**EXPLORE THE MATERIAL**
A – Please rewrite the fuel cell excerpt from "Alkaline fuel cells have" to "failed so far.", replacing "astronauts" with "crew members".
B – Continue the fuel cell excerpt from where it stops.

**EXCERPT TO READ**
Alkaline fuel cells have been used especially onboard space missions, operating on hydrogen and oxygen, and supplying both electricity and drinking water for astronauts. The power output of these systems is typically around 6 kW. Being intolerant to carbon dioxide, terrestrial application requires the application of CO2 absorbents, such as limestone (De Bruijn, 2005). Most efforts by companies to launch alkaline fuel cells for stationary applications, especially those advocating the ability of using nonnoble metals for the conversion of hydrogen and oxygen, have failed so far.
3.4.12 Stationary Fuel Cells for Combined Heat and Power Generation
Requirements:
Power range: 1–2000 kW; lifetime: 40,000–90,000 h; system cost: 1,000–2,000 €/kW; fuel: natural gas, biogas, coal gas, kerosene, and propane; and high efficiency
Combined heat and power generation from a very small scale for residential use to a large scale for commercial and industrial uses is a challenging application that has been pursued for the last three decades. While in the 1970–2000 period molten carbonate fuel cells (MCFCs) and phosphoric acid fuel cells were primarily used in the 100–200 kW range (Moreno, McPhail, and Bove, 2008), in the 2000–2010 period the focus was shifted to small systems for residential use. Energy saving is the main driver for combined heat and power, preventing the waste of heat that is typical for central power production at the GW scale. Because operating on the fuel readily available at the location of use is preferred, systems need to operate on natural gas, propane, and even kerosene. The ability to internally reform carbon-containing fuels and the generation of high-temperature heat gives high-temperature fuel cells a clear advantage. Especially solid-oxide fuel cells (SOFCs) have emerged in the 1–50 kW range as the fuel cell of choice (Föger, 2010). For very large systems, where SOFCs seem to lose on cost and manufacturability of large modules, MCFC systems are being applied. Use of biomass-derived gas is in development to reduce overall emissions of greenhouse gases even further.

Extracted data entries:
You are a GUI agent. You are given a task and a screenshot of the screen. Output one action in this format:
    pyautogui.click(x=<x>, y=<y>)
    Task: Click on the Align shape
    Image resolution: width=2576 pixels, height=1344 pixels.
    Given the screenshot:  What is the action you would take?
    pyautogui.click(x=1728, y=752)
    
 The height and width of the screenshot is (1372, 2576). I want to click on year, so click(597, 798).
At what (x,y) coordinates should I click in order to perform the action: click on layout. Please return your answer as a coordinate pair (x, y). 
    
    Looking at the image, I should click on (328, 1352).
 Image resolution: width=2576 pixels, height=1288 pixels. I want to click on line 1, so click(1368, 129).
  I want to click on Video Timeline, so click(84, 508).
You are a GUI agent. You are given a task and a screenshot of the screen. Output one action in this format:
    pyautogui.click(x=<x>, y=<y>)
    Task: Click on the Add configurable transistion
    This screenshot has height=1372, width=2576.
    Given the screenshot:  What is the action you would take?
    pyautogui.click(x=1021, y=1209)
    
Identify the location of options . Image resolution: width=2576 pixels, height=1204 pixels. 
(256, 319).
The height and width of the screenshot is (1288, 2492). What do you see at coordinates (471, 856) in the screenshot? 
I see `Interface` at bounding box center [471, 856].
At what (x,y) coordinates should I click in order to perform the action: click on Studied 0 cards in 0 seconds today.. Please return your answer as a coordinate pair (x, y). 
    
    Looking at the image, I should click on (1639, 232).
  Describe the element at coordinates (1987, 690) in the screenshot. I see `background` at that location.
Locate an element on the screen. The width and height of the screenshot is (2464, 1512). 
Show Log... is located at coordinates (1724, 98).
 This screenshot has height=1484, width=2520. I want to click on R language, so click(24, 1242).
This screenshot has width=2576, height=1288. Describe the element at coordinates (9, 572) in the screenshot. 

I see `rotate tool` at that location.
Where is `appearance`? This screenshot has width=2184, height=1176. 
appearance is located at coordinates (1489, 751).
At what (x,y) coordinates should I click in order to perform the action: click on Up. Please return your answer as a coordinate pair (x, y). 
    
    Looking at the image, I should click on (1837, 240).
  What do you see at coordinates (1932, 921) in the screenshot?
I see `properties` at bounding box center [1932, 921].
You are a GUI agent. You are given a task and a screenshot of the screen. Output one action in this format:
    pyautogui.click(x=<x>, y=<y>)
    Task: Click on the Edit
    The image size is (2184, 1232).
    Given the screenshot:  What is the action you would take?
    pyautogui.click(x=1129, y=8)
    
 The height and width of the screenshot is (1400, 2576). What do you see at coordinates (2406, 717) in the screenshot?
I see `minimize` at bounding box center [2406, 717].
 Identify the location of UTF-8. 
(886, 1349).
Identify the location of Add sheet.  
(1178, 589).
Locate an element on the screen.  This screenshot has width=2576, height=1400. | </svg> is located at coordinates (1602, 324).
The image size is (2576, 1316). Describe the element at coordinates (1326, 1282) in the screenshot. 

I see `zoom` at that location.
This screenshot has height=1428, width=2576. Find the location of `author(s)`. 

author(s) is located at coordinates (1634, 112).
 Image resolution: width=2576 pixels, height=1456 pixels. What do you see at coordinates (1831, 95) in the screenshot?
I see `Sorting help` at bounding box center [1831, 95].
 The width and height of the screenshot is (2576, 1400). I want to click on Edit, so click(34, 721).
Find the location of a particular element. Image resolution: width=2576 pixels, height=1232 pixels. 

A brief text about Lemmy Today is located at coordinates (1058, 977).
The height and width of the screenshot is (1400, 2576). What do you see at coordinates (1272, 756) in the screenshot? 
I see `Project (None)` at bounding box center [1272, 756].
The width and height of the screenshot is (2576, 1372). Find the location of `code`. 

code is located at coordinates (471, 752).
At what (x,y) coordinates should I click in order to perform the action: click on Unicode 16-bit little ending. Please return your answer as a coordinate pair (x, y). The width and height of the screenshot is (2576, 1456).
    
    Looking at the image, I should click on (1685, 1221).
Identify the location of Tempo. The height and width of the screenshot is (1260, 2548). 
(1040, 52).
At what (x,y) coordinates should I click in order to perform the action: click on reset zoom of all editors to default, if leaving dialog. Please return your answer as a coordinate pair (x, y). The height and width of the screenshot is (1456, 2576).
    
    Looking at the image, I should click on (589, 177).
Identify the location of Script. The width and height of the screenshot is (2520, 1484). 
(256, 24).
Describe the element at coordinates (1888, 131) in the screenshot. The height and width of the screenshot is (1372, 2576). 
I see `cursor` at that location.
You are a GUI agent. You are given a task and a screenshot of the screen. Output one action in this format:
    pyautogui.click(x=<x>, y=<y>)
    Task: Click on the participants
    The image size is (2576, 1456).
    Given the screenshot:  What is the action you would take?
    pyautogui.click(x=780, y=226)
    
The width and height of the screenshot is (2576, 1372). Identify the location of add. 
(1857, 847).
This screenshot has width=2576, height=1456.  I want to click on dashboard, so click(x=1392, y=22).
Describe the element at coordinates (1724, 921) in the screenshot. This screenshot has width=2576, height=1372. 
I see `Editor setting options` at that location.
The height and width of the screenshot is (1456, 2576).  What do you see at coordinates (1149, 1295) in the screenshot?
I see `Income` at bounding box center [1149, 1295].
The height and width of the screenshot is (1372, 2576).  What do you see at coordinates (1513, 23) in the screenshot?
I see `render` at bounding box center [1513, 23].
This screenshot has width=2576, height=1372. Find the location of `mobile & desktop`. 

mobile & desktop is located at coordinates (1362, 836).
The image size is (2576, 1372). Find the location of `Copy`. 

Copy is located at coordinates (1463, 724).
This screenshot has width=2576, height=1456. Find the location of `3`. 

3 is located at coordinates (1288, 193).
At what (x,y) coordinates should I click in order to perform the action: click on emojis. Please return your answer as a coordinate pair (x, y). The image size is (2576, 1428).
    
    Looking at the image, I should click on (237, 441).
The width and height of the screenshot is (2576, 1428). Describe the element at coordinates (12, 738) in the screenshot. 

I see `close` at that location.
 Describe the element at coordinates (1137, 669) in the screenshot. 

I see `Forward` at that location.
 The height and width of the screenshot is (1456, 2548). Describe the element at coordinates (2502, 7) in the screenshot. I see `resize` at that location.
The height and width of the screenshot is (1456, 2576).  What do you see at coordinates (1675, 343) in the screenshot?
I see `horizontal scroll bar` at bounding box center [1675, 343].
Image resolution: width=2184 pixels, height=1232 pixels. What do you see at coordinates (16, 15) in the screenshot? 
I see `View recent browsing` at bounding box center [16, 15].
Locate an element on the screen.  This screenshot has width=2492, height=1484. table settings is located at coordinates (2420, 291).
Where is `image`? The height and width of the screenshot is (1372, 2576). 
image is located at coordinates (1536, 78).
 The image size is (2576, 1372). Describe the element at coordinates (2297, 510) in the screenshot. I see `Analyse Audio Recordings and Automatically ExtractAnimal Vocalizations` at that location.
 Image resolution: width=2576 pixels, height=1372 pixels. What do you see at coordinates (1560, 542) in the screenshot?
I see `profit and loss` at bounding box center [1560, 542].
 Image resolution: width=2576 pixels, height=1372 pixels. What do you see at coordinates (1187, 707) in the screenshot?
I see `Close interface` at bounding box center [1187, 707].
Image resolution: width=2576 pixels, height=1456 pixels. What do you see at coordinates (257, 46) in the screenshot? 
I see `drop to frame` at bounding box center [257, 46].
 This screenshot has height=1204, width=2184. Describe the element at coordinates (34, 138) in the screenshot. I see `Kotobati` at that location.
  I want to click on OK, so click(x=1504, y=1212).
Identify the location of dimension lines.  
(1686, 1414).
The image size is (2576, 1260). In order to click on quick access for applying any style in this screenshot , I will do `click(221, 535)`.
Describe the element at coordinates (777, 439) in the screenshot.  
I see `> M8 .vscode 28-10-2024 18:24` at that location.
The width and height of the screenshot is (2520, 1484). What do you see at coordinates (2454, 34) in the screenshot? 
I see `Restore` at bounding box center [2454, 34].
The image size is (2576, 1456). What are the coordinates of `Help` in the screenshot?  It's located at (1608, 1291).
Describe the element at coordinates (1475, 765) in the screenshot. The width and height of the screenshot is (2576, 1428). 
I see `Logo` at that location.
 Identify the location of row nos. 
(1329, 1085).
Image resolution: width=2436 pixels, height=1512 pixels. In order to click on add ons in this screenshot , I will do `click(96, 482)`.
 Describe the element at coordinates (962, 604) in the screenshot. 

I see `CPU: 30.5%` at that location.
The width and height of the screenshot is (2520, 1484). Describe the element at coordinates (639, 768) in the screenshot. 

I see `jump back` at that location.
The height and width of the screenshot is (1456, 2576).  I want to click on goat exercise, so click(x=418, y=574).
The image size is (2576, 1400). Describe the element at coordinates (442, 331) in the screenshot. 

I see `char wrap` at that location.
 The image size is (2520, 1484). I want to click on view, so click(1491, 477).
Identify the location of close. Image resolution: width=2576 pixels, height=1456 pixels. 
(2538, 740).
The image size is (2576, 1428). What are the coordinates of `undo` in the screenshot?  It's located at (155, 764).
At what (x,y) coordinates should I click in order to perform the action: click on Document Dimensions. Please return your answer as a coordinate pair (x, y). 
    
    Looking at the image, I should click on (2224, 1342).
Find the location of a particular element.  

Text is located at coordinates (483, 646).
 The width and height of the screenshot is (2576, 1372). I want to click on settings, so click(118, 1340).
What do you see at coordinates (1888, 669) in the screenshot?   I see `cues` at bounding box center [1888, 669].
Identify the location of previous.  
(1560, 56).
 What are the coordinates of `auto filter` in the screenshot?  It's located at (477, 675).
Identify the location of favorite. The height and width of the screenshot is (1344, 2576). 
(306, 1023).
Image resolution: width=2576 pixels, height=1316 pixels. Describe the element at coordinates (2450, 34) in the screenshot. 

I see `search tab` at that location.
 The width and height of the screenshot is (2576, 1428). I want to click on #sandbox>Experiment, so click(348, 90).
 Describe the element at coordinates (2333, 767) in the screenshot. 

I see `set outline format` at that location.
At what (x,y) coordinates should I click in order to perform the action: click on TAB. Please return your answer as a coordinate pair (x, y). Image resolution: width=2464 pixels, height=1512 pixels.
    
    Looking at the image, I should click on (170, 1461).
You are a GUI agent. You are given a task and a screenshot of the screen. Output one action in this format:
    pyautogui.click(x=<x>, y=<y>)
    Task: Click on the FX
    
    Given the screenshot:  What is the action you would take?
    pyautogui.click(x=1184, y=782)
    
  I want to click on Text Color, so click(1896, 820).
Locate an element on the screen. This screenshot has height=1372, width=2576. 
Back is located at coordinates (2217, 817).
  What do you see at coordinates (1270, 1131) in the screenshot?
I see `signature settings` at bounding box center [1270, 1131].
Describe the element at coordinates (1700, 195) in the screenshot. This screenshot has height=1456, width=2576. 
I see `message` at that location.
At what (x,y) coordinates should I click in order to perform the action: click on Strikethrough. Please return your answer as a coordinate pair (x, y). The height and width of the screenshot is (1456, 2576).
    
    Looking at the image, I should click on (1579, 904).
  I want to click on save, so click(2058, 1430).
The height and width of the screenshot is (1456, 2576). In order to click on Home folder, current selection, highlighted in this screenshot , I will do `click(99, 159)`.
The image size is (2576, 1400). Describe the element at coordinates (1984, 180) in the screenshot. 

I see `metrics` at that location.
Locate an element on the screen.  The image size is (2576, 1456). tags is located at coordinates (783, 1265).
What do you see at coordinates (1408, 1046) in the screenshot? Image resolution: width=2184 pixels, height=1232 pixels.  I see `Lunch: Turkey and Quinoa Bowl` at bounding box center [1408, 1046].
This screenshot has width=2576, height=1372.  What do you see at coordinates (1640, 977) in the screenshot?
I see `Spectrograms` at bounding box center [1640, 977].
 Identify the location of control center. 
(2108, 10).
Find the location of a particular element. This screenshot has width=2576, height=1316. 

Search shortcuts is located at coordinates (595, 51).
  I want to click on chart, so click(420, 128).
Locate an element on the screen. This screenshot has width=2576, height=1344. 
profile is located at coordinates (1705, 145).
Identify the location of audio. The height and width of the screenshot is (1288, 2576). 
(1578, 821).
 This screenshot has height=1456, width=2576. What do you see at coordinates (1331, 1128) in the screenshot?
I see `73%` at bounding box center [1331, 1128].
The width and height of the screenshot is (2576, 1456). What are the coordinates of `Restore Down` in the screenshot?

**REPLIES**
A –
Alkaline fuel cells have been used especially onboard space missions, operating on hydrogen and oxygen, and supplying both electricity and drinking water for crew members. The power output of these systems is typically around 6 kW. Being intolerant to carbon dioxide, terrestrial application requires the application of CO2 absorbents, such as limestone (De Bruijn, 2005). Most efforts by companies to launch alkaline fuel cells for stationary applications, especially those advocating the ability of using nonnoble metals for the conversion of hydrogen and oxygen, have failed so far.

B –
Because temperature and redox cycles are severe stress factors, SOFCs are not considered for the aforementioned backup applications. For the same reason, previously considered applications as auxiliary power units for transportation, running on pre-reformed liquid fuels such as diesel and gasoline, seem to have become out of reach.
3.4.13 Conclusions
Fuel cells are in development for a wide range of applications, from small sub-Watt portable applications converting methanol directly to power to large systems converting hydrogen- and methane-rich fuels up to the MW scale. Their key advantage lies in their capability to efficiently deliver amounts of power and energy comparable to those of combustion engines, but without the emissions of carbon dioxide, non–greenhouse gas emissions and noise during use. The aforementioned emission over the full energy chain depends on the energy source and the efficiency of the process to convert the primary fuel to the fuel fed to the fuel cell. Depending on fuel and applications, different fuel cell types might qualify as the best choice. Even without legislation on air quality and greenhouse gas emissions, fuel cell systems are entering markets on a commercial basis, by offering a cost and durability that meet customer requirements.